This practical book provides clear, step-by–step guidance on how to develop a monitoring and evaluation framework in a participatory, logical, systematic, and integrated way. The authors outline the key stages and steps involved, including: scoping the framework; identifying planned results; using program theory and program logic; developing evaluation questions; identifying processes for ongoing data collection and analysis; determining means to promote learning; reporting; and dissemination of results. A final chapter focuses on planning for implementation of the framework, with reference to the broader program and organizational context. The authors draw on their extensive experience in developing monitoring and evaluation frameworks to provide examples of good practice that inform organizational learning and decision making, while offering tips and guidelines that can be used to address common pitfalls.
This chapter introduces and discusses the concepts that are central to the approach adopted in this text. Subsequent chapters elaborate on the groundwork established here. The five foundation concepts which collectively represent and support the approach to the design of a Monitoring and Evaluation Framework are depicted in Figure 2.1 and summarized in the text that follows.

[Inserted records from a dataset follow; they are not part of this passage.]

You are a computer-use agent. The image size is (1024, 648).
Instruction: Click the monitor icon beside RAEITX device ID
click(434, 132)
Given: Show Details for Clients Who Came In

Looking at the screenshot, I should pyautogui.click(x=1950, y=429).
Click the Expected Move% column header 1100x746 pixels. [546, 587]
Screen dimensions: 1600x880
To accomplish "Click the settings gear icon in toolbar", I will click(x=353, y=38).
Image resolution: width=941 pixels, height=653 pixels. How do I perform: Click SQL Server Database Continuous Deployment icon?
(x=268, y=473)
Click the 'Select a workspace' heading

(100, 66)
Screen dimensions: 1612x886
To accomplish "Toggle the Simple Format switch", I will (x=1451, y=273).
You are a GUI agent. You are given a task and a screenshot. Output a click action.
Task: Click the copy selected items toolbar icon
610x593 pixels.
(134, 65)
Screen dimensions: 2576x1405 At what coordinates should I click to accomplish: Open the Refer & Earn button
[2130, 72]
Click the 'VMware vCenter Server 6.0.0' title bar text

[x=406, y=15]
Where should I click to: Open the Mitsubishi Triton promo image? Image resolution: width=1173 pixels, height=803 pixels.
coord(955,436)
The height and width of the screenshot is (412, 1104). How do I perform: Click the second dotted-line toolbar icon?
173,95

The following key concepts inform the design of a Monitoring and Evaluation Framework:
- Multiple purposes for monitoring and evaluation: The purposes served by monitoring and evaluation are likely to include tracking the progress of program implementation, identifying results, providing a basis for accountability to funders and stakeholders, facilitating learning, guiding program improvement, and informing decision-making processes.
Informed by Results-Based Management (RBM): The approach is informed by and incorporates ...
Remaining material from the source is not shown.